ASSIGNMENT
From the records below, transcribe exactly the lines that begin at the line with "Where should I" and end at the line with "Click the grid's", both included.

(Stored data entries)
*** Block opens ***

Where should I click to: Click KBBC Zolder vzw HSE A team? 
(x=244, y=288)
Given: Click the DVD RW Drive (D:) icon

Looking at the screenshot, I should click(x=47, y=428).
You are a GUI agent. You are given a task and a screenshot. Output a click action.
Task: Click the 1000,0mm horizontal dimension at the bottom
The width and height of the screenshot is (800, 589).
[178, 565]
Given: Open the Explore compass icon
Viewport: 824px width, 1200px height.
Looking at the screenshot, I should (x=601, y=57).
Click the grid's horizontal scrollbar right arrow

*** Block closes ***
*** Block opens ***

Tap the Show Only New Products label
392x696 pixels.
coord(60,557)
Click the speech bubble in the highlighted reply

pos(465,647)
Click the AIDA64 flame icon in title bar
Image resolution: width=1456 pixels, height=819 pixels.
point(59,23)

*** Block closes ***
*** Block opens ***

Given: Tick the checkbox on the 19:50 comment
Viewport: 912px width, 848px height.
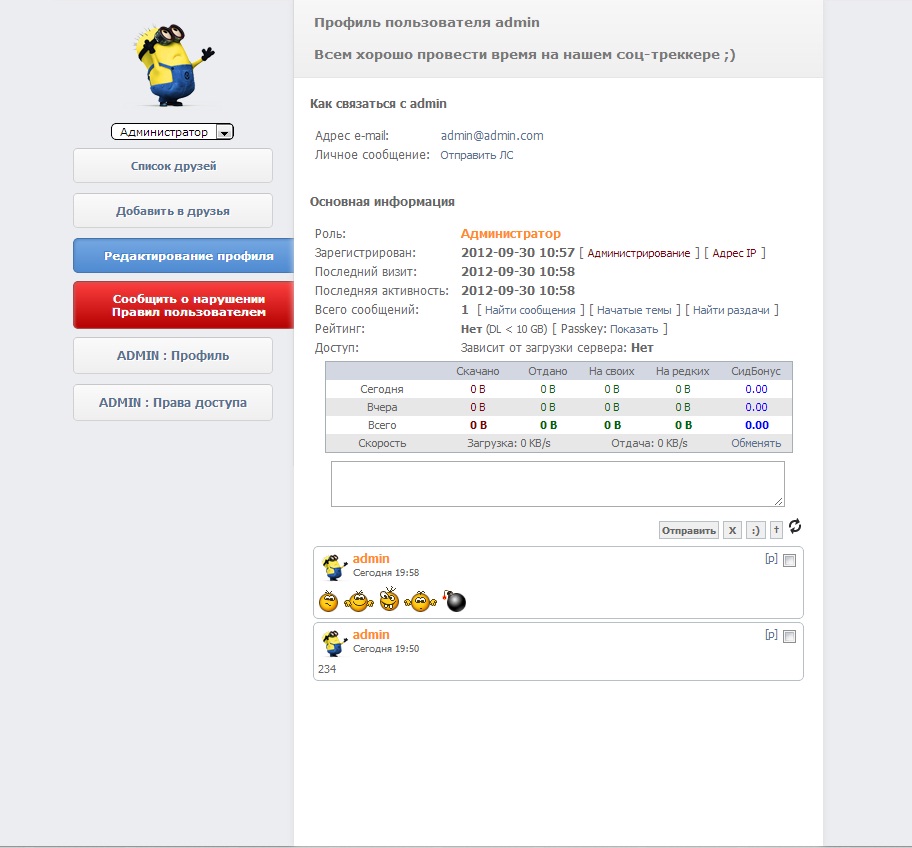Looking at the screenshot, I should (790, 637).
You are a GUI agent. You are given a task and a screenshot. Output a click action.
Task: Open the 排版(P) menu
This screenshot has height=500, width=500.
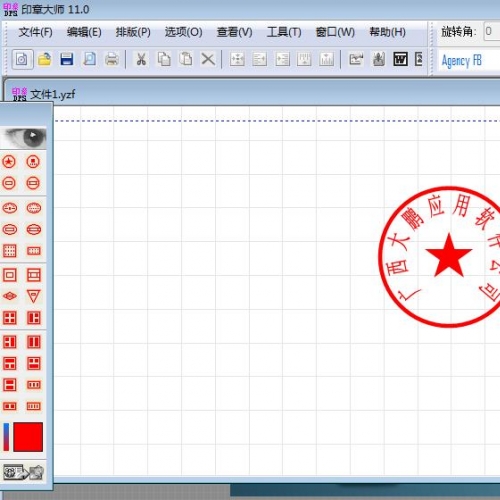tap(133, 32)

*** Block closes ***

COMPLETED TASK
Where should I click to: Click KBBC Zolder vzw HSE A team? 
(x=244, y=288)
Given: Click the DVD RW Drive (D:) icon

Looking at the screenshot, I should click(x=47, y=428).
You are a GUI agent. You are given a task and a screenshot. Output a click action.
Task: Click the 1000,0mm horizontal dimension at the bottom
The width and height of the screenshot is (800, 589).
[178, 565]
Given: Open the Explore compass icon
Viewport: 824px width, 1200px height.
Looking at the screenshot, I should (x=601, y=57).
Click the grid's horizontal scrollbar right arrow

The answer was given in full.